Goal:
Lay out the listing below as a JSON list of strings, one string per line, skipping blank lines and leaving out the pictures.

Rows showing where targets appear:
- - -
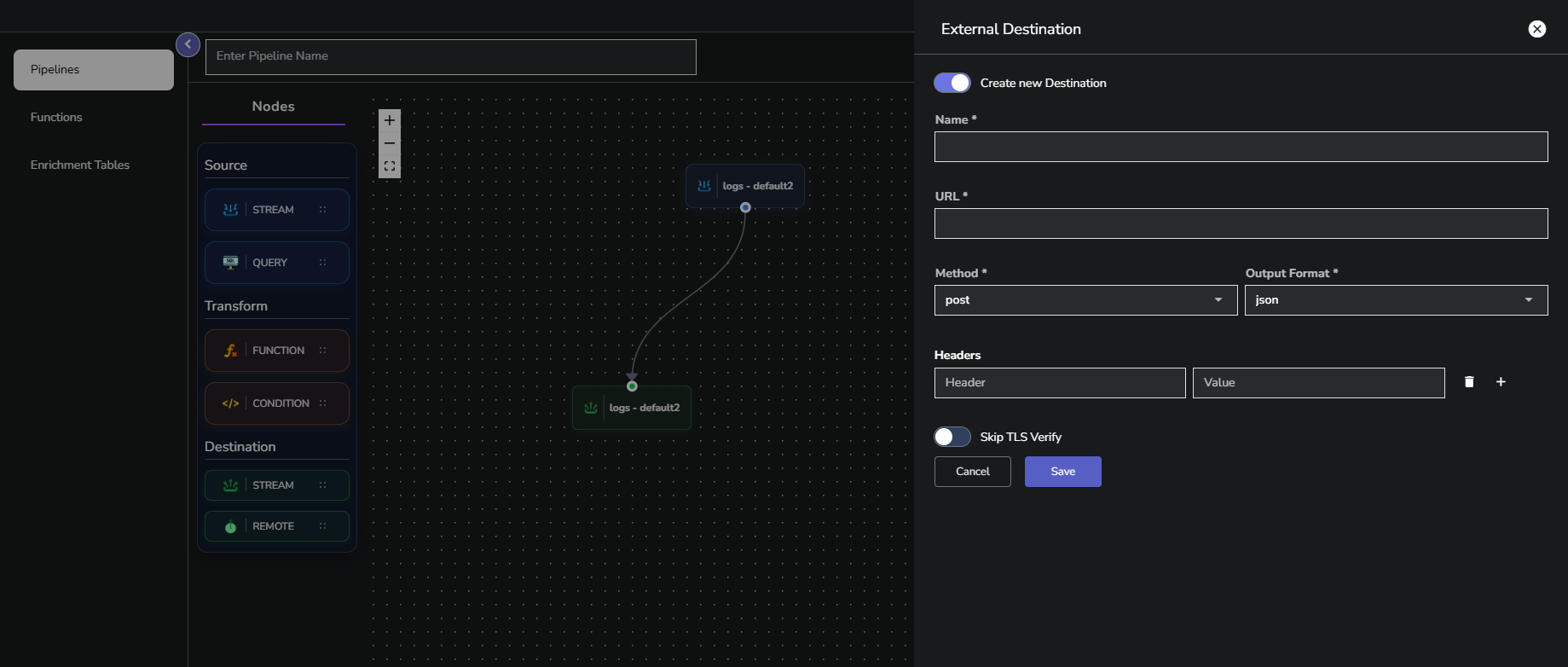
Task: Click the zoom out minus icon on canvas
Action: 390,143
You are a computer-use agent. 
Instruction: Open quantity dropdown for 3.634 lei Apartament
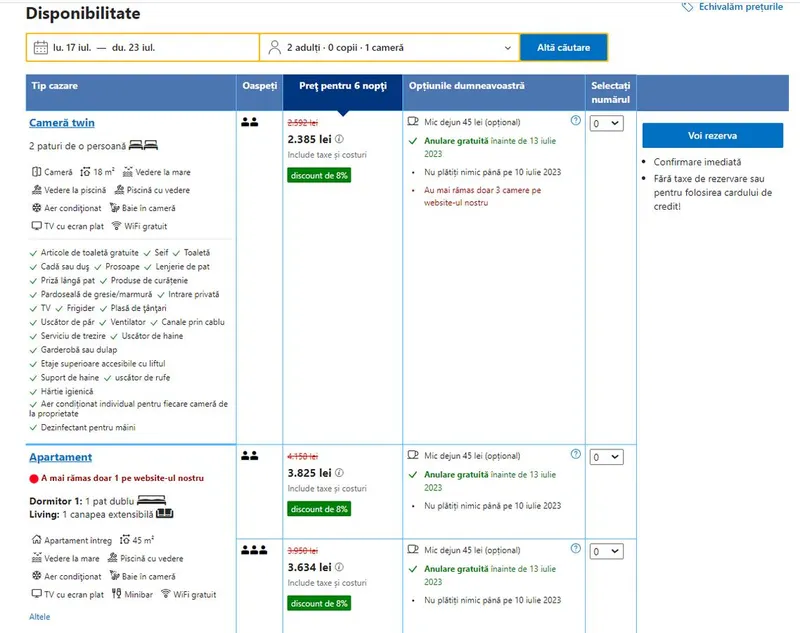click(x=606, y=552)
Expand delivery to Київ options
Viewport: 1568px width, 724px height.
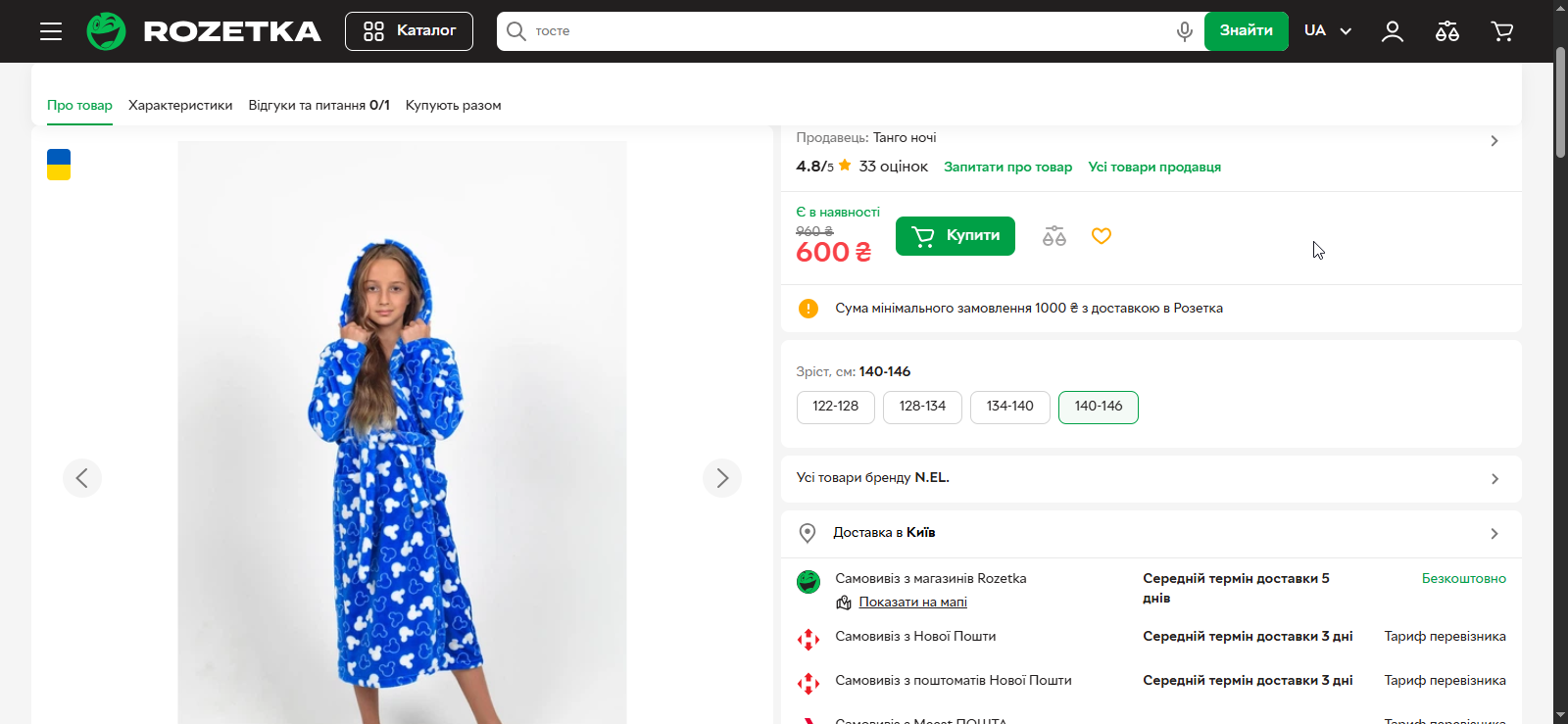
- - -
Exercise response:
[
  "Task: Click the zoom out minus icon on canvas",
  "Action: 390,143",
  "You are a computer-use agent. ",
  "Instruction: Open quantity dropdown for 3.634 lei Apartament",
  "click(x=606, y=552)",
  "Expand delivery to Київ options",
  "Viewport: 1568px width, 724px height."
]